SGEX_CACHE_DIR="<PATH>"
SGEX_CLEAR_CACHE=False
SGEX_DRY_RUN=True
SGEX_INFILE="<FILE>"
SGEX_SERVER="ske"
SGEX_USERNAME="<USER>"
# export variables in .env
set -a && source .env && set +a
# run SGEX
python sgex/job.py # add args here
# unset variables
unset ${!SGEX_*}
SGEX has been developed to meet research needs at the University of Granada Translation and Interpreting Department. See the LexiCon research group for related projects.
The name refers to sketch grammars, which are series of generalized corpus queries in Sketch Engine (see their bibliography).

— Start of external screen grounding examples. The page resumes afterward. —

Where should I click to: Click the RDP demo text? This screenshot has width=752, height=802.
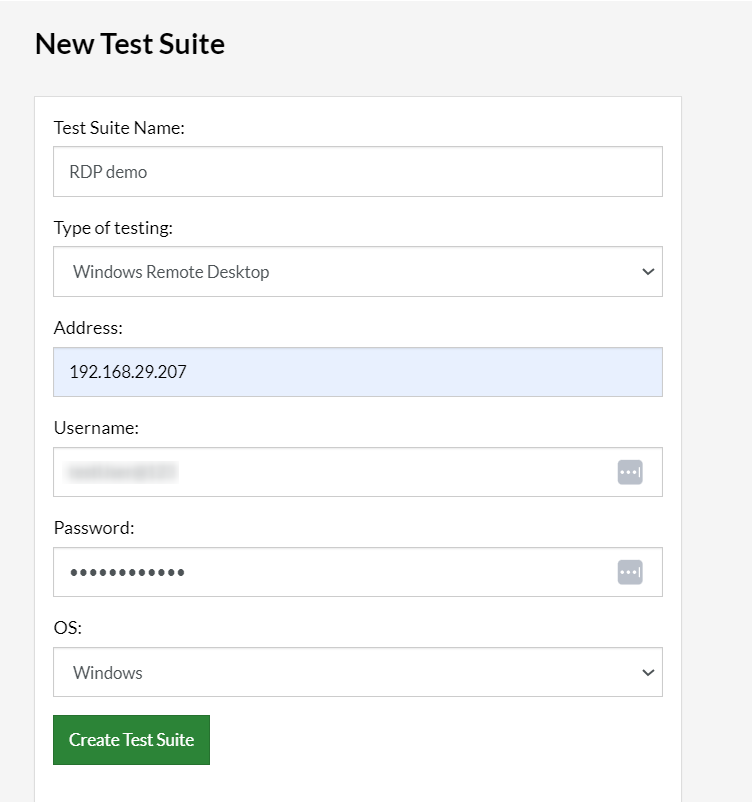(x=108, y=172)
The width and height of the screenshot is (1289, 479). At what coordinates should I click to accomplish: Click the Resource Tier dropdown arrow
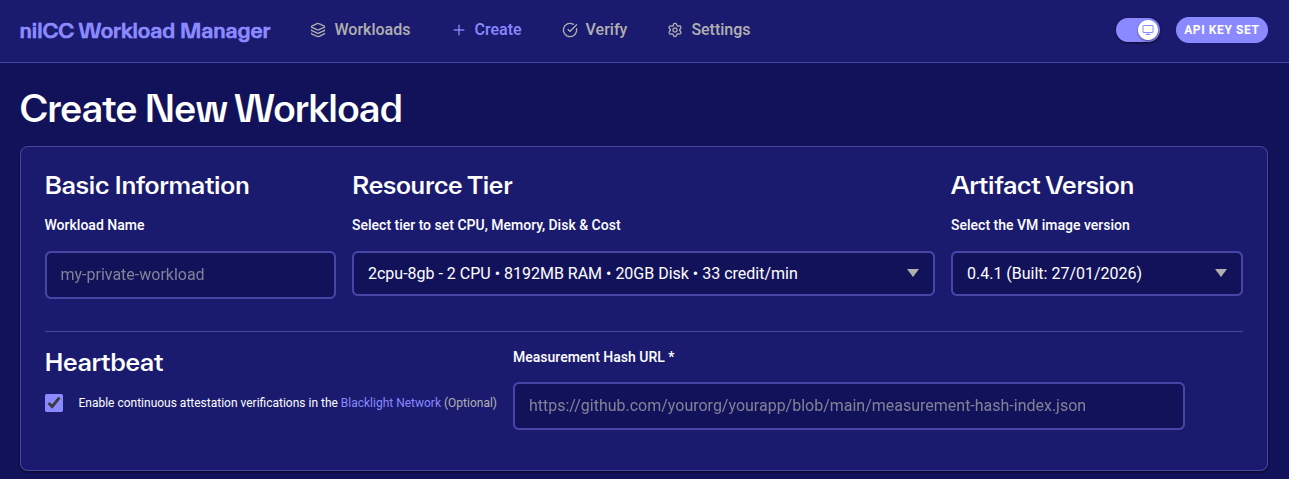coord(912,274)
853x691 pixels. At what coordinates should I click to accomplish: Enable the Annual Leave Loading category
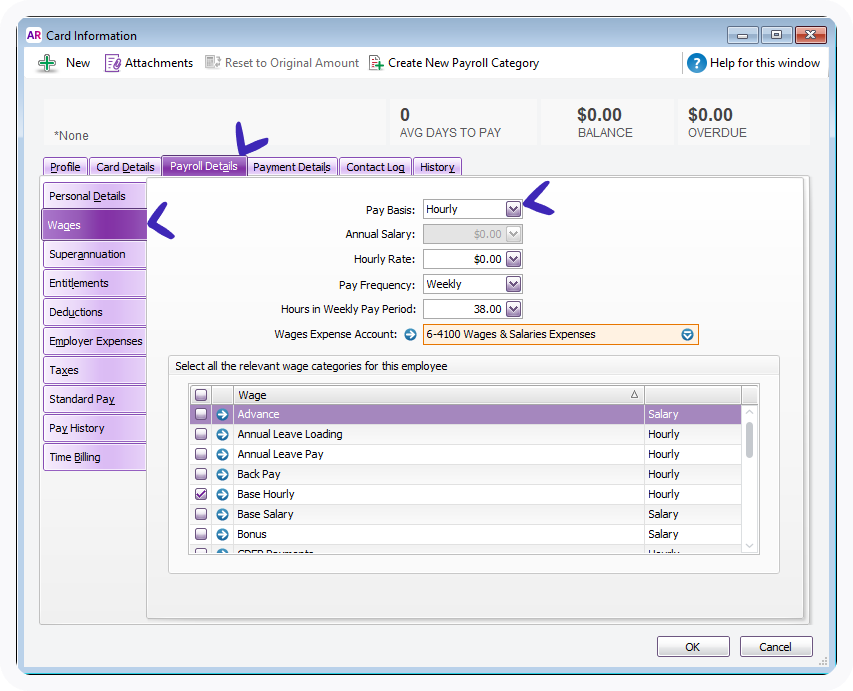[199, 434]
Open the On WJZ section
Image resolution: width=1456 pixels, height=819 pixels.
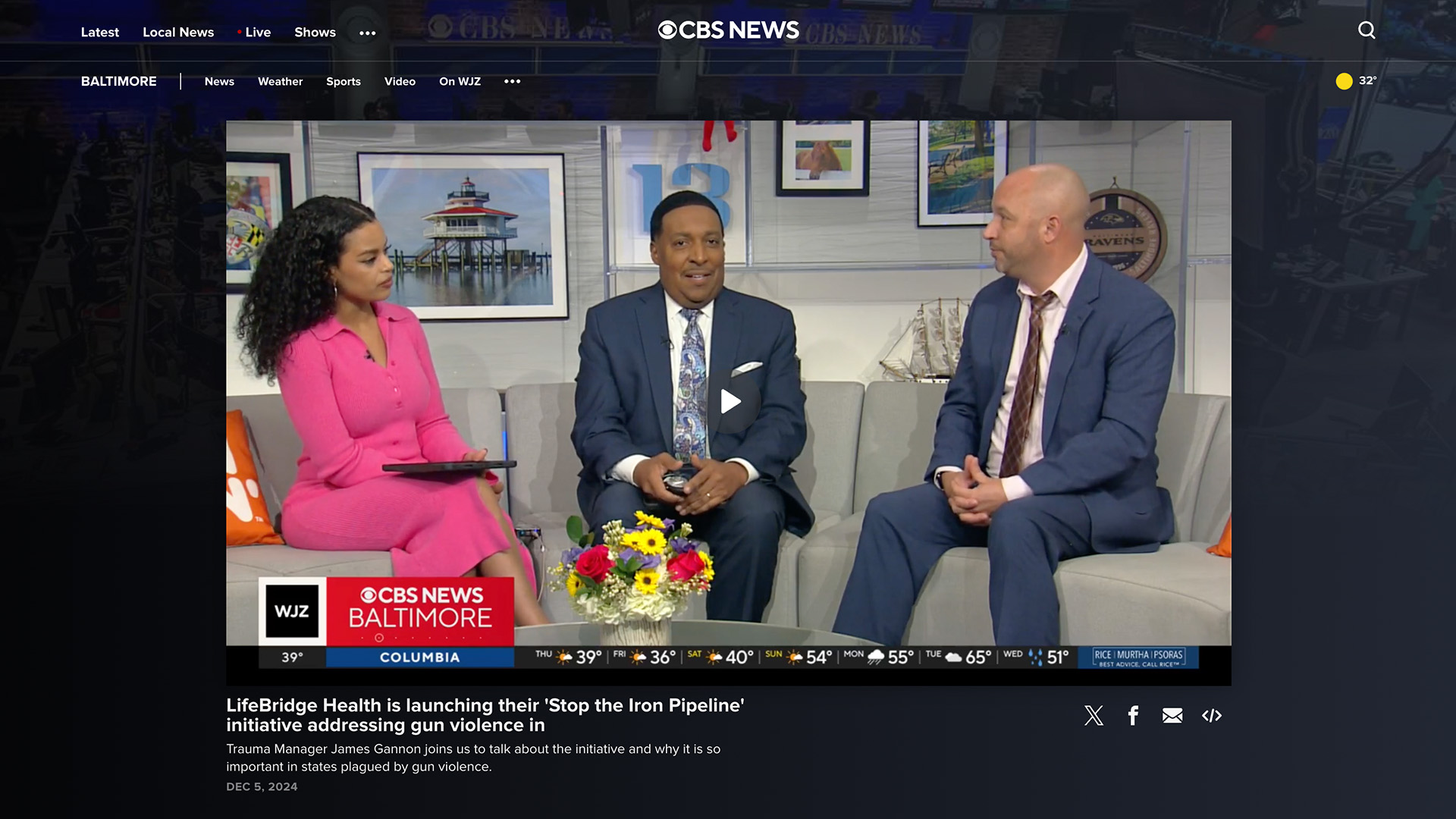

Questions, suggestions and support are welcome.
If you use SGEX, please cite it. This paper introduces the package in the context of doing collocation analysis:
@inproceedings{isaacsAggregatingVisualizingCollocation2023,
address = {Lisbon, Portugal},
title = {Aggregating and {Visualizing} {Collocation} {Data} for {Humanitarian} {Concepts}},
url = {https://ceur-ws.org/Vol-3427/short11.pdf},
booktitle = {Proceedings of the 2nd {International} {Conference} on {Multilingual} {Digital} {Terminology} {Today} ({MDTT} 2023)},
publisher = {CEUR-WS},
author = {Isaacs, Loryn and León-Araúz, Pilar},
editor = {Di Nunzio, Giorgio Maria and Costa, Rute and Vezzani, Federica},
year = {2023},
}
See Zenodo for citing specific versions of the software.